----- Available records

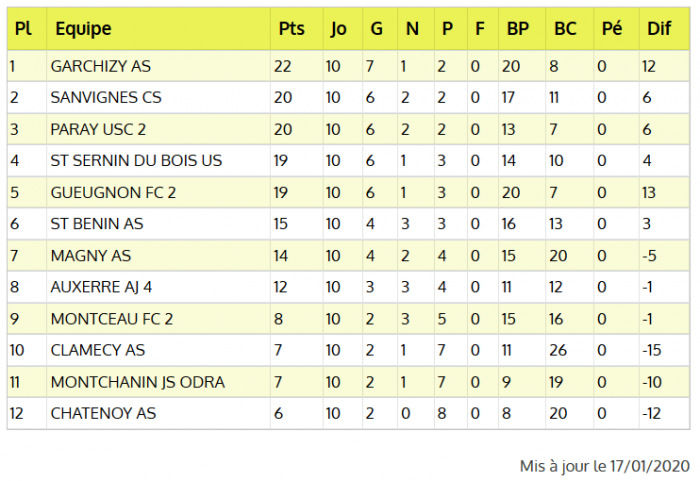Click the Pé column header
The height and width of the screenshot is (481, 700).
[612, 29]
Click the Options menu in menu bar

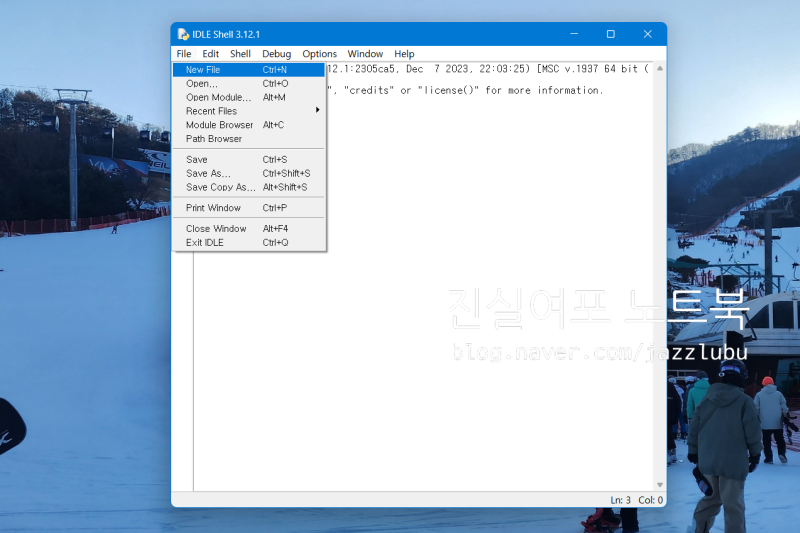tap(320, 54)
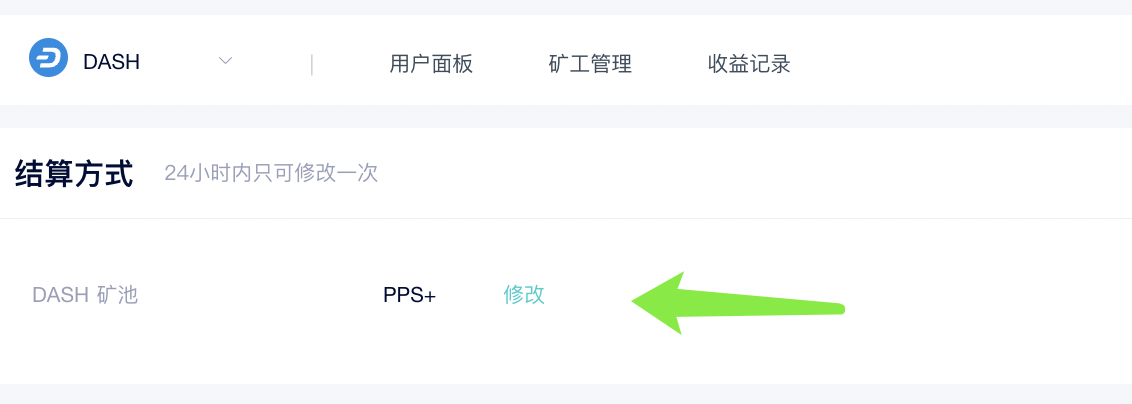The image size is (1132, 404).
Task: Click the blue DASH coin logo
Action: [x=48, y=58]
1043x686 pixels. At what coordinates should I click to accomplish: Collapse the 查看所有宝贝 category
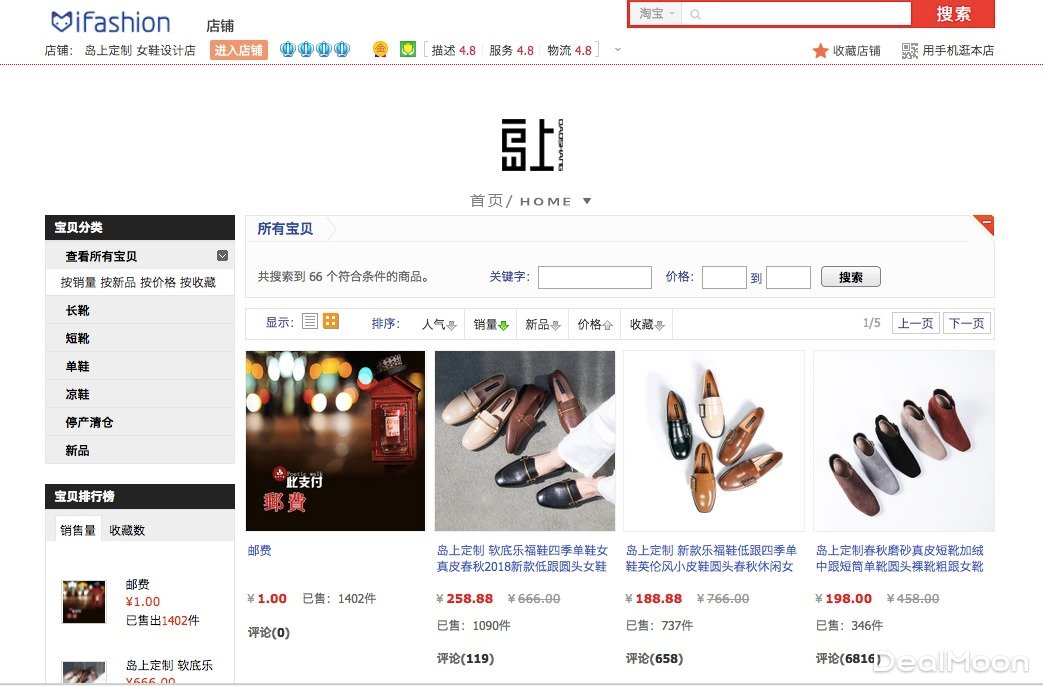pos(222,256)
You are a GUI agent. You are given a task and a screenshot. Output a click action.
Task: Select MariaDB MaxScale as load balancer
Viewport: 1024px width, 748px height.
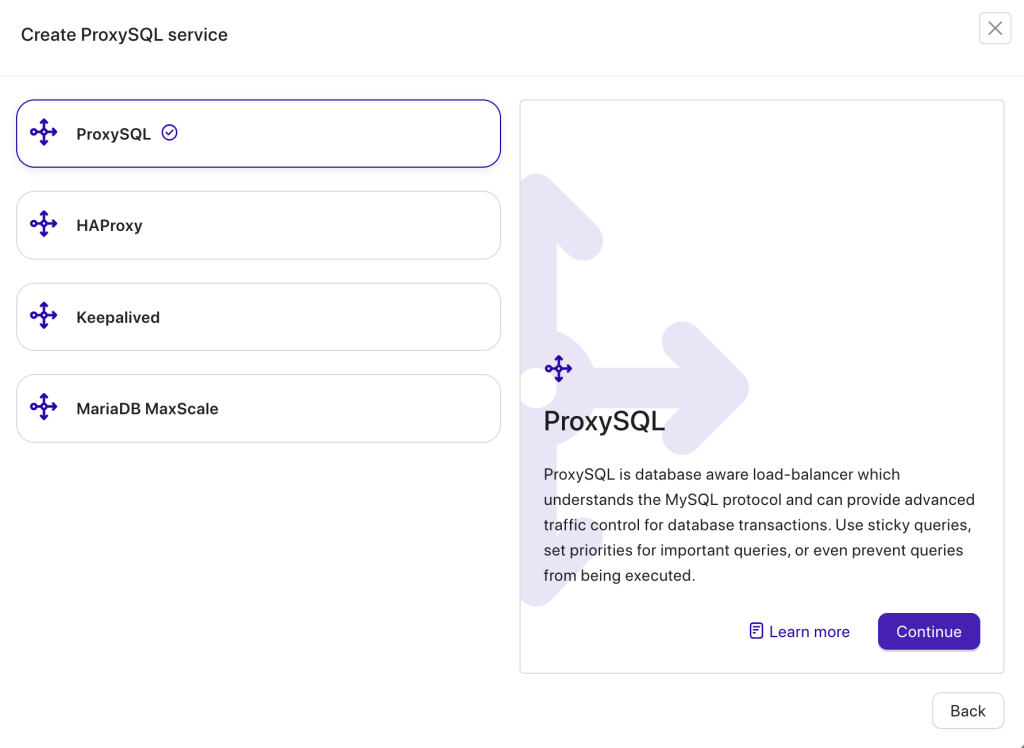tap(258, 408)
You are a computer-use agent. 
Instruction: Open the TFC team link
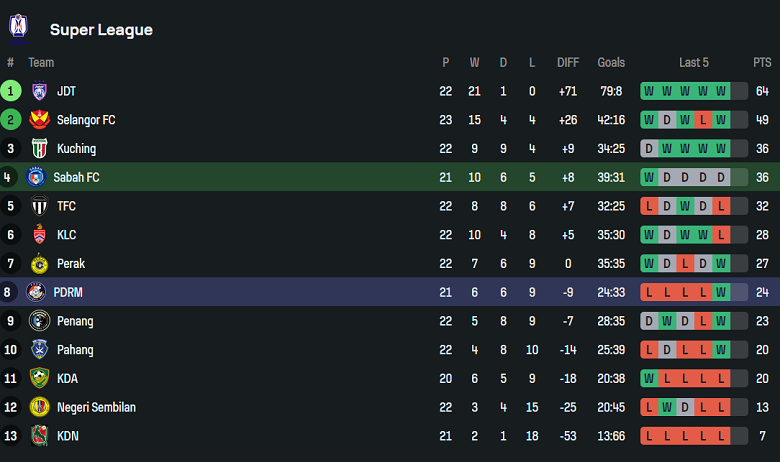pos(68,206)
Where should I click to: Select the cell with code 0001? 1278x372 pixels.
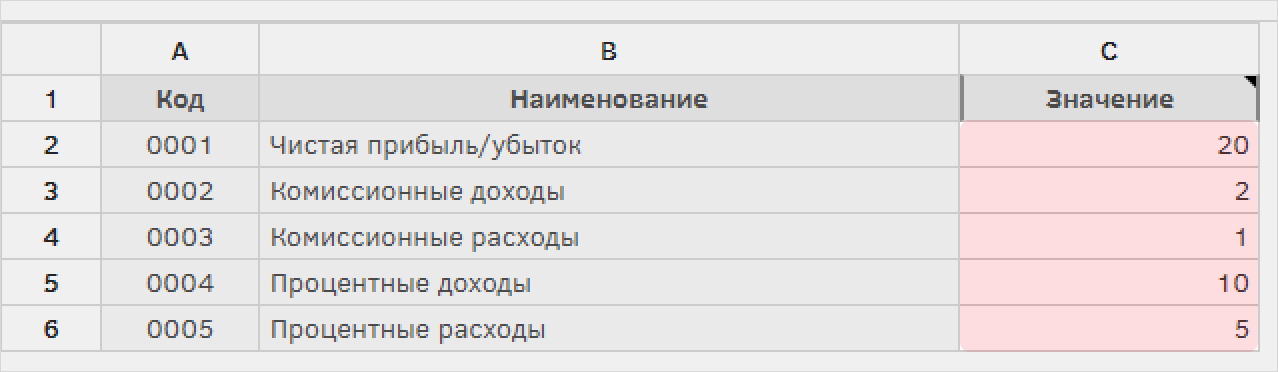(180, 146)
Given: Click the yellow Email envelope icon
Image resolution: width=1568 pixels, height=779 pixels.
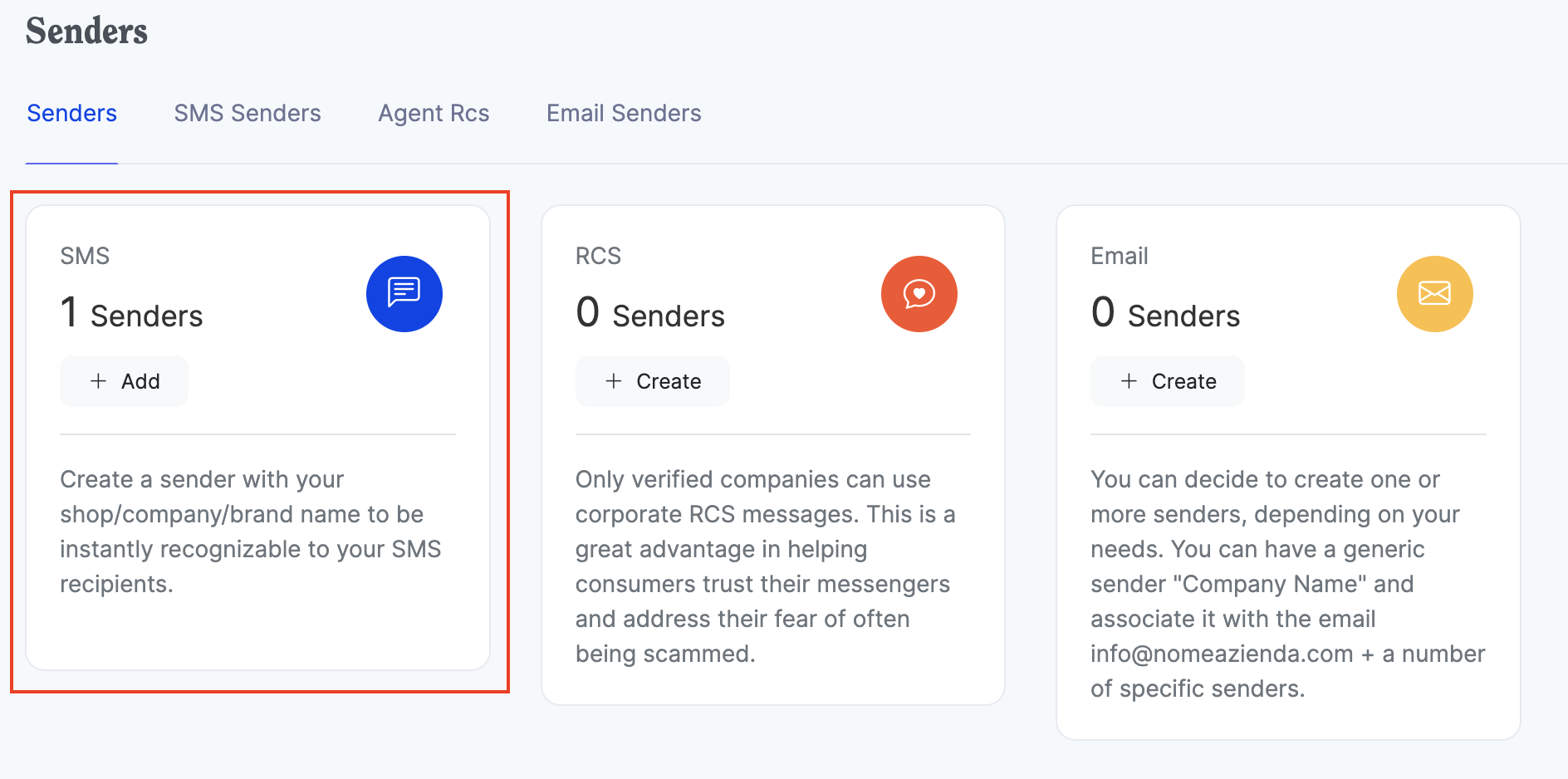Looking at the screenshot, I should [1434, 294].
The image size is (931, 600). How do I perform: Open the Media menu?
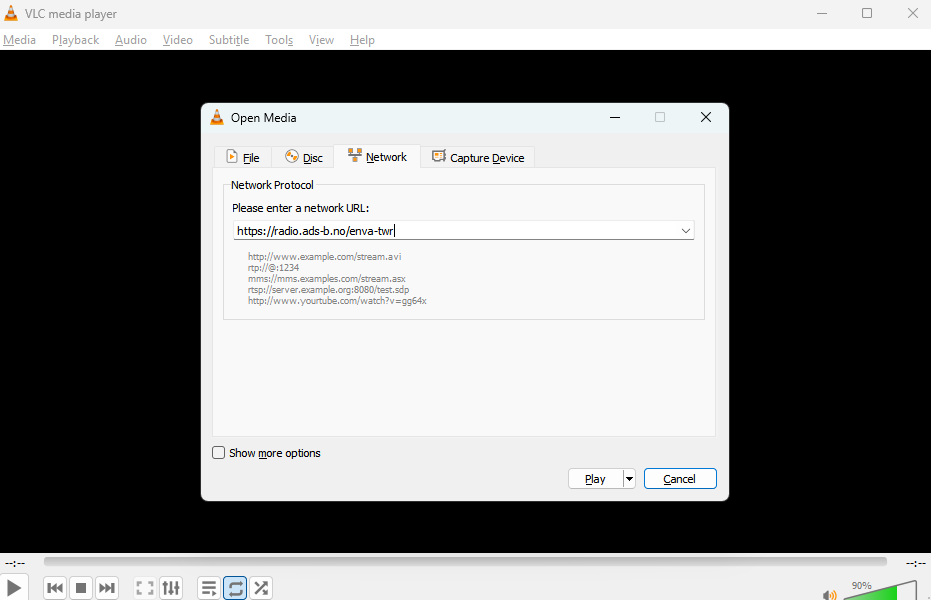pos(19,40)
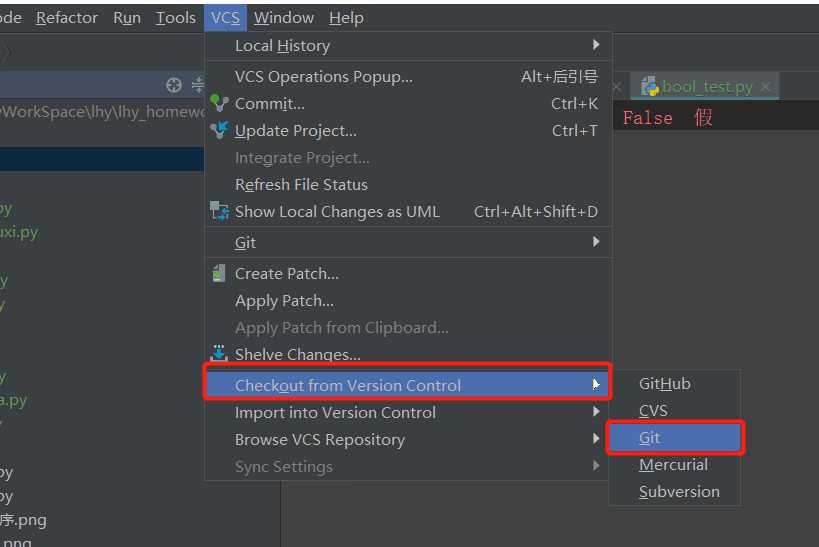Click the Shelve Changes icon
Screen dimensions: 819x547
point(219,353)
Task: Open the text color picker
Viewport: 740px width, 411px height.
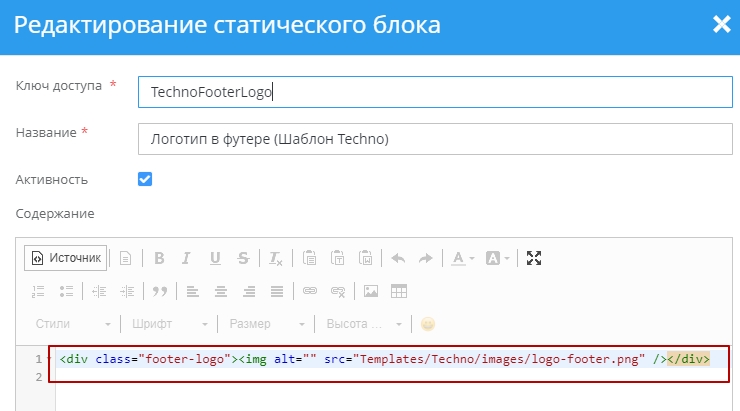Action: coord(462,258)
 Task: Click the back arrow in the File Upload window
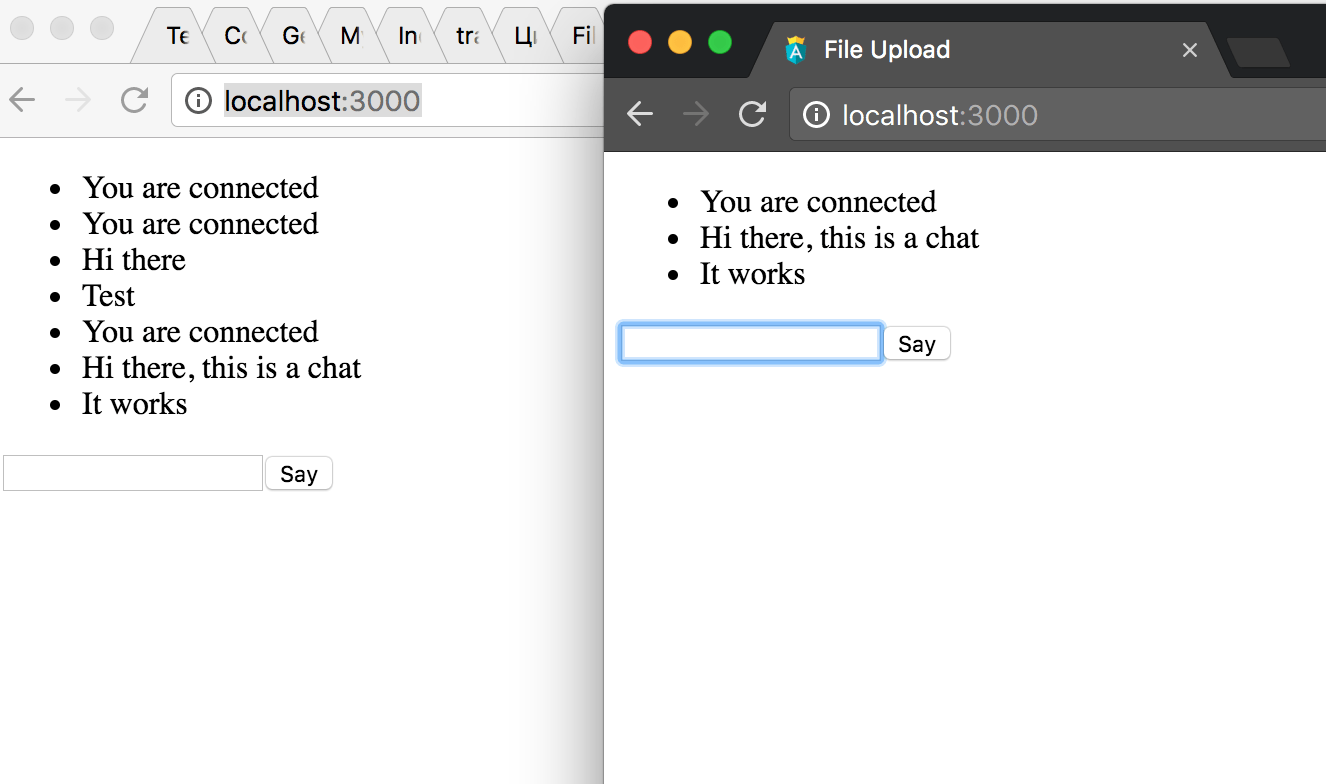pyautogui.click(x=640, y=114)
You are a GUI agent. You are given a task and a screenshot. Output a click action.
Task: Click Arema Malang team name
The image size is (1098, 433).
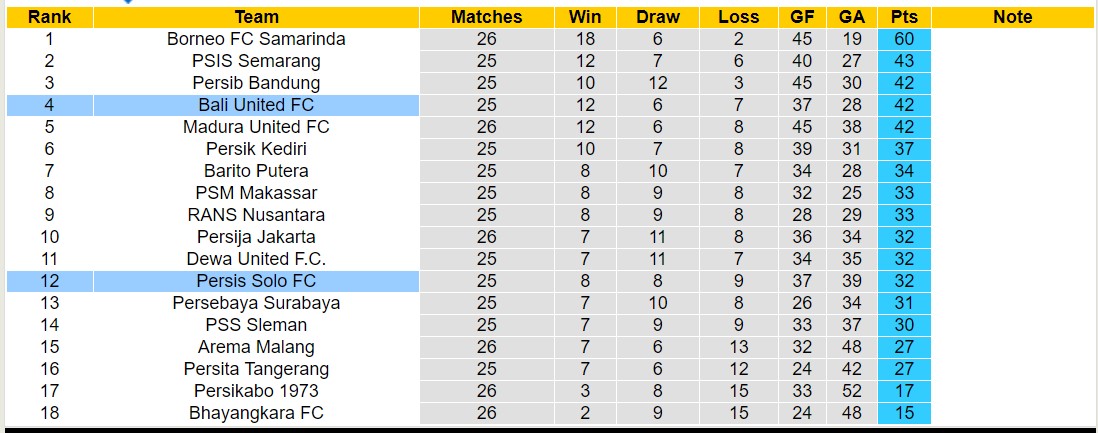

----------

#### [Task goal]
Quote, without alteration, the lines running from the line containing "Task: Click Arema Malang team name" to the last line of the entries, and include no pictures.

#### [Reply to the exercise]
Task: Click Arema Malang team name
The image size is (1098, 433).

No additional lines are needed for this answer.